* **Task to complete**
Print the lines below from the line with "You are a GUI agent. The screenshot is 777×2576." to the line with "[button] (194, 22)" exactly, keeping both ends, and print no pictures.

* **Records shown**
=== Begin Enclosure ===

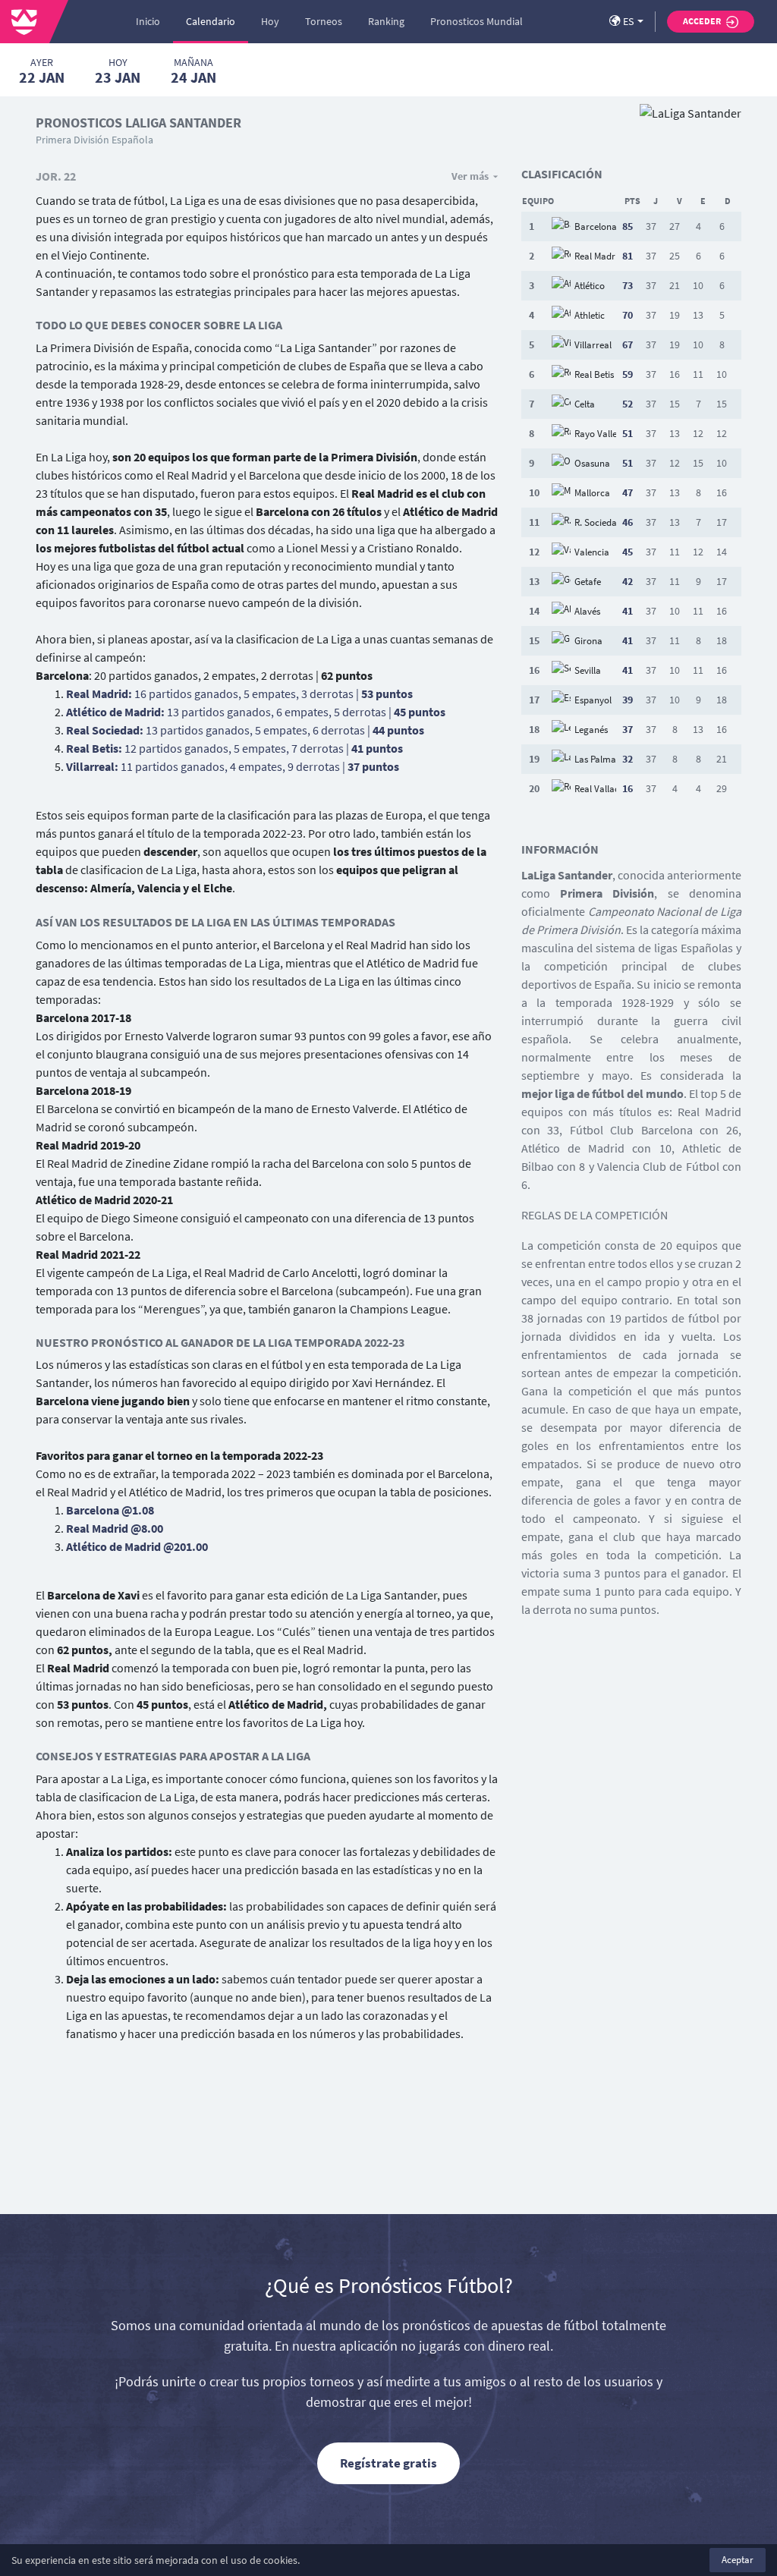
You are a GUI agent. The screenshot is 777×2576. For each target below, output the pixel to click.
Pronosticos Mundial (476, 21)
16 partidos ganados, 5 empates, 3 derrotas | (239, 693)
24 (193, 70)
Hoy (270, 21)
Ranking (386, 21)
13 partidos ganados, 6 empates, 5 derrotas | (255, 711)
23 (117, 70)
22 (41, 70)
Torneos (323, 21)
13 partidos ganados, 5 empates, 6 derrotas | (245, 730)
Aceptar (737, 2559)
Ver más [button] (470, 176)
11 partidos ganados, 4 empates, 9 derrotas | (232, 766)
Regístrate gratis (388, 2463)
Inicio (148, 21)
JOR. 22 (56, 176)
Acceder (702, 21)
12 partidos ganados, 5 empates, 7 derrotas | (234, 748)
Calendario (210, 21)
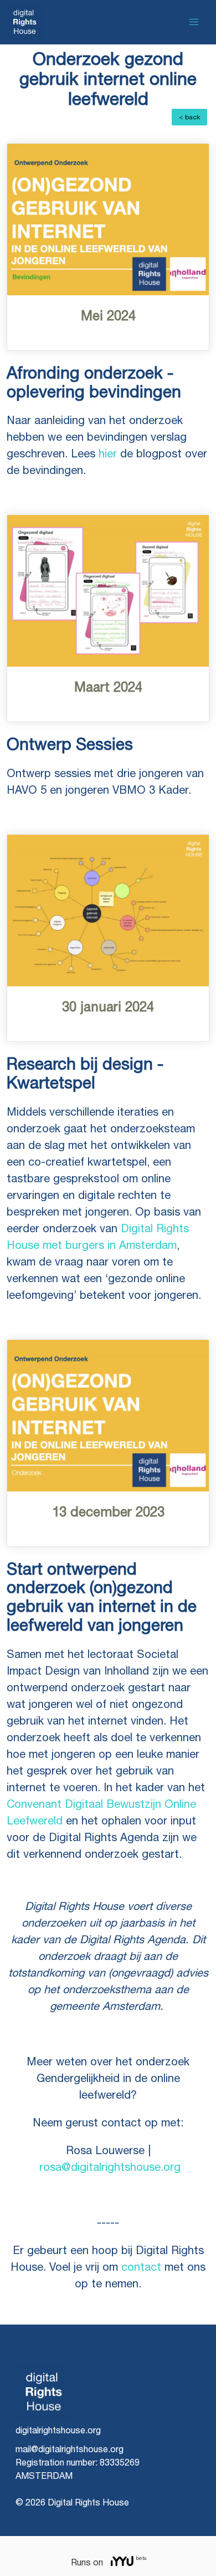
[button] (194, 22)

=== End Enclosure ===
=== Begin Enclosure ===

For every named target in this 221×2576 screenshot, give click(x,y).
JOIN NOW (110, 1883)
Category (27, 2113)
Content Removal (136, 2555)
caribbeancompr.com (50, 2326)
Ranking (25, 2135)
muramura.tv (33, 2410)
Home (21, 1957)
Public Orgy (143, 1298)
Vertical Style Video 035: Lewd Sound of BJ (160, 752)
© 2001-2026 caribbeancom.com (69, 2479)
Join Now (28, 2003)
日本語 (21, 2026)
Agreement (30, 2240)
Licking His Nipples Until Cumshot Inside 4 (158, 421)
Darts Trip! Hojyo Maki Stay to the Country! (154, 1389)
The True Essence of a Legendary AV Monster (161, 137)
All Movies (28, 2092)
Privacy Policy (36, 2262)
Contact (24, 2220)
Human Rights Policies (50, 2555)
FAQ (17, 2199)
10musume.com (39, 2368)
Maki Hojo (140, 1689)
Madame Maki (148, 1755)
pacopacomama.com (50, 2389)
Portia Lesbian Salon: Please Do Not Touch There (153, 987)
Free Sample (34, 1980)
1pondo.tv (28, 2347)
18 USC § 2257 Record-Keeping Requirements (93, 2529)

=== End Enclosure ===
=== Begin Enclosure ===

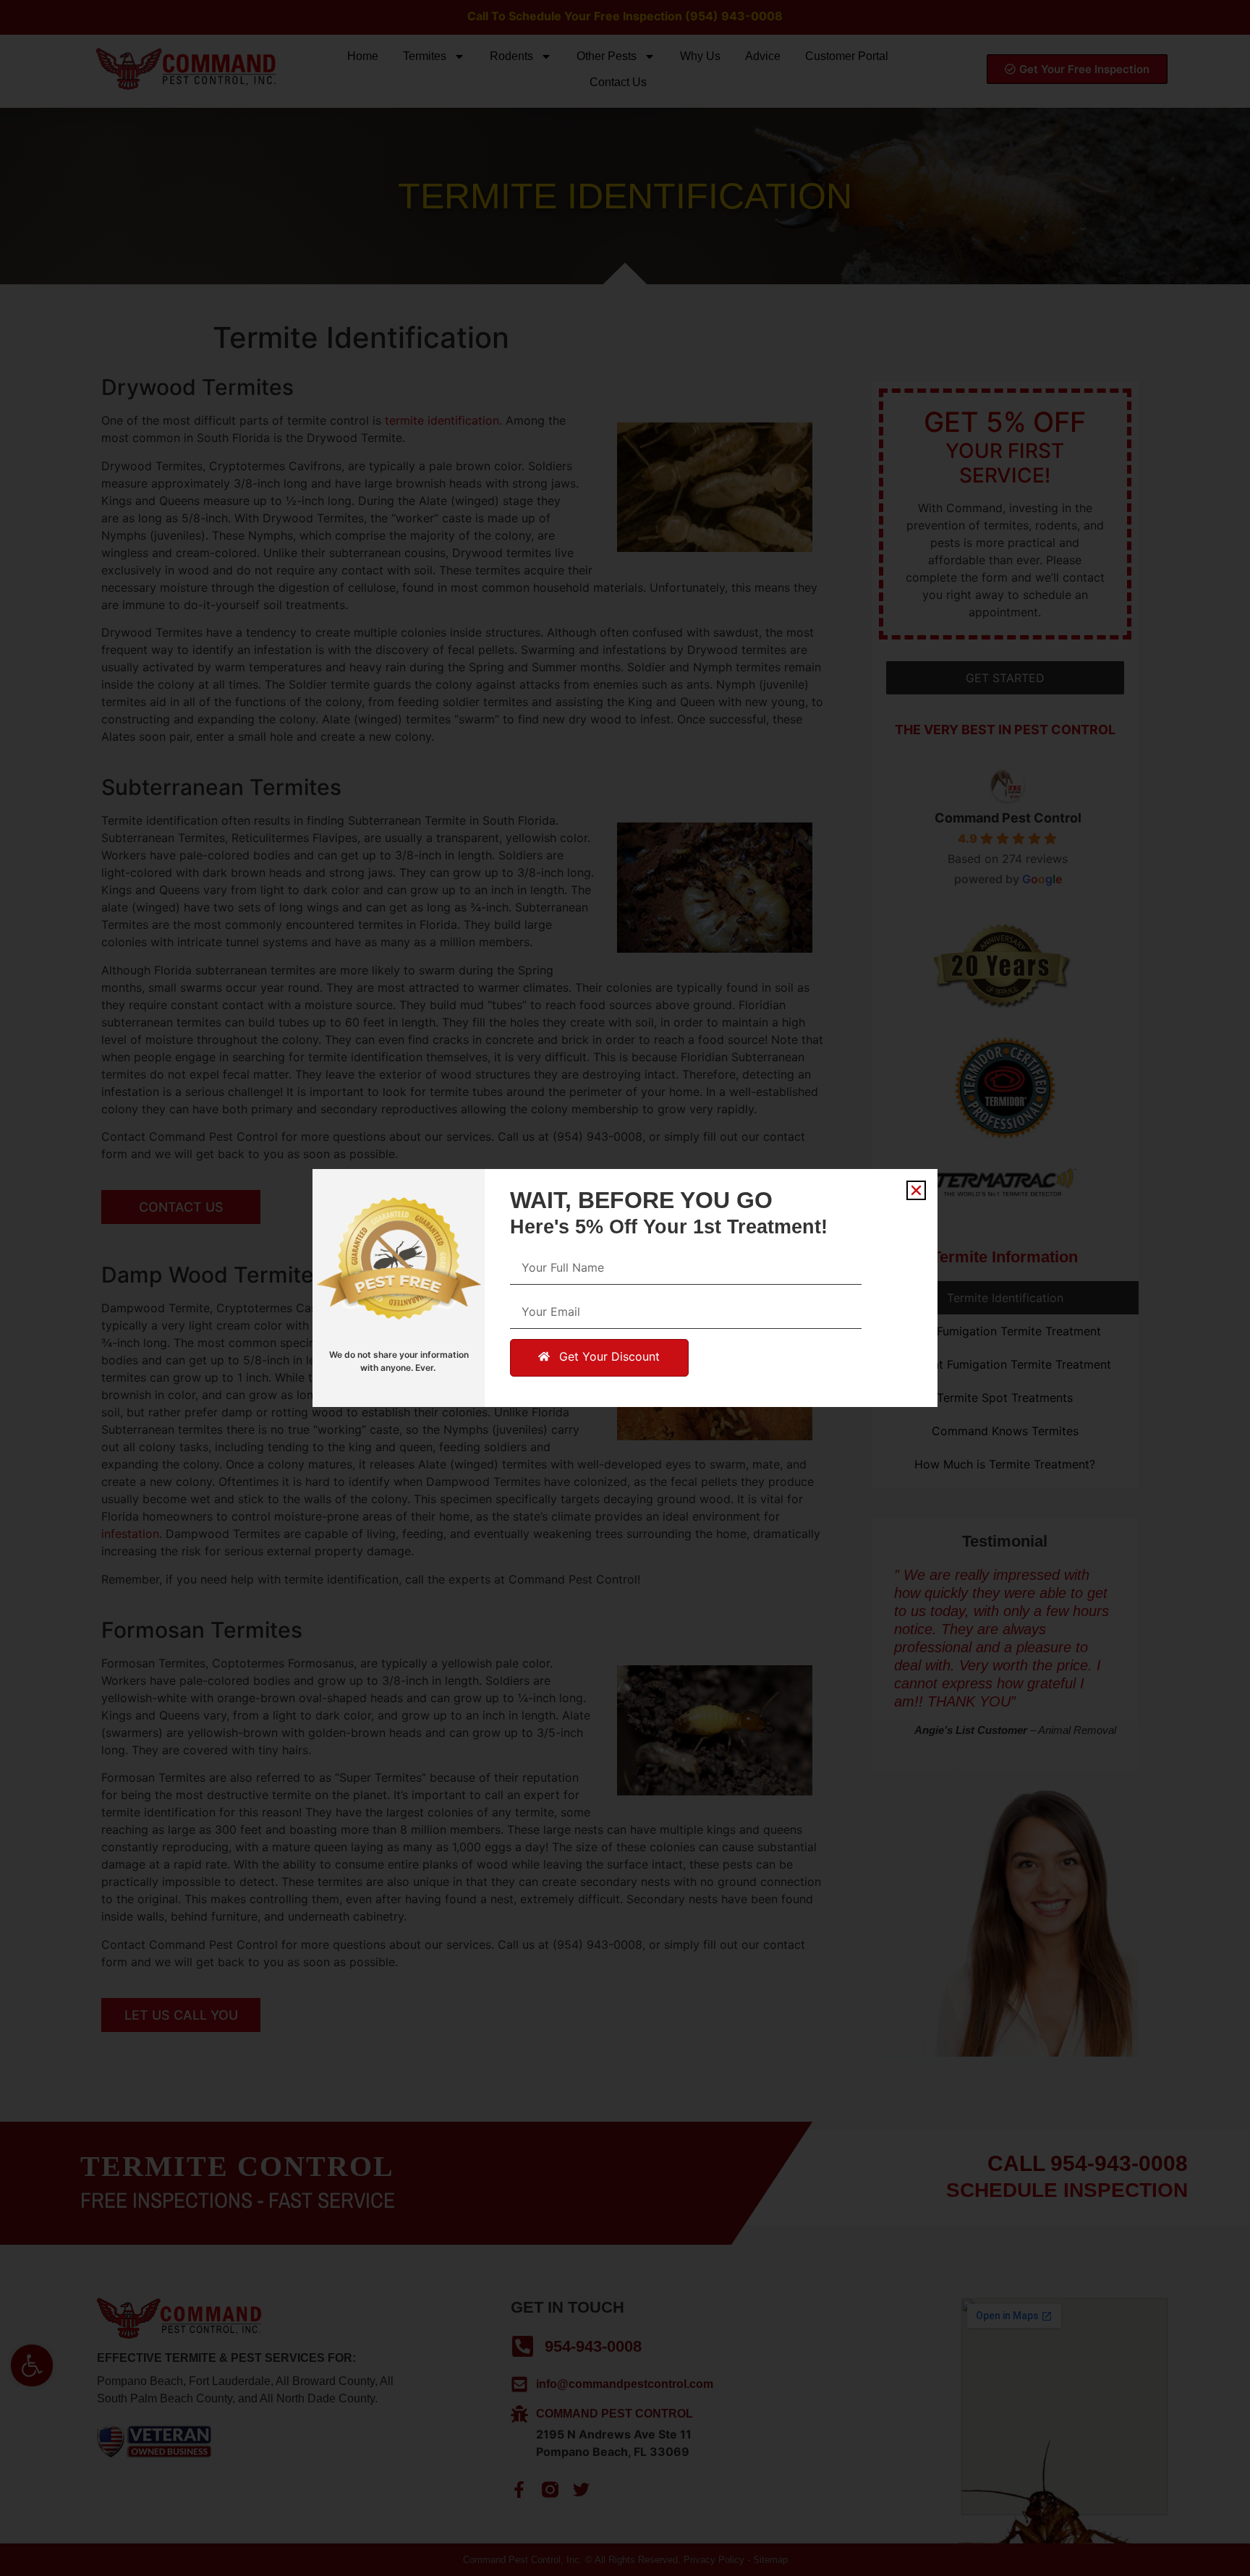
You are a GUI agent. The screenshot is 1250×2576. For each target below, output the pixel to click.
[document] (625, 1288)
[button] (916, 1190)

=== End Enclosure ===

* **Solution**
You are a GUI agent. The screenshot is 777×2576. For each target below, output the pixel to click.
Pronosticos Mundial (476, 21)
16 partidos ganados, 5 empates, 3 derrotas | (239, 693)
24 (193, 70)
Hoy (270, 21)
Ranking (386, 21)
13 partidos ganados, 6 empates, 5 derrotas | (255, 711)
23 (117, 70)
22 (41, 70)
Torneos (323, 21)
13 partidos ganados, 5 empates, 6 derrotas | (245, 730)
Aceptar (737, 2559)
Ver más [button] (470, 176)
11 partidos ganados, 4 empates, 9 derrotas | (232, 766)
Regístrate gratis (388, 2463)
Inicio (148, 21)
JOR. 22 (56, 176)
Acceder (702, 21)
12 partidos ganados, 5 empates, 7 derrotas | (234, 748)
Calendario (210, 21)
[button] (194, 22)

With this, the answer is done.